- Task item -
When every entry has been read, print each one back exactly.

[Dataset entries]

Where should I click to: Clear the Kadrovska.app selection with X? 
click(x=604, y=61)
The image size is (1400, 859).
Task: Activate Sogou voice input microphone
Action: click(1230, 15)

- Exercise output -
Where should I click to: Clear the Kadrovska.app selection with X? 
click(x=604, y=61)
The image size is (1400, 859).
Task: Activate Sogou voice input microphone
Action: click(1230, 15)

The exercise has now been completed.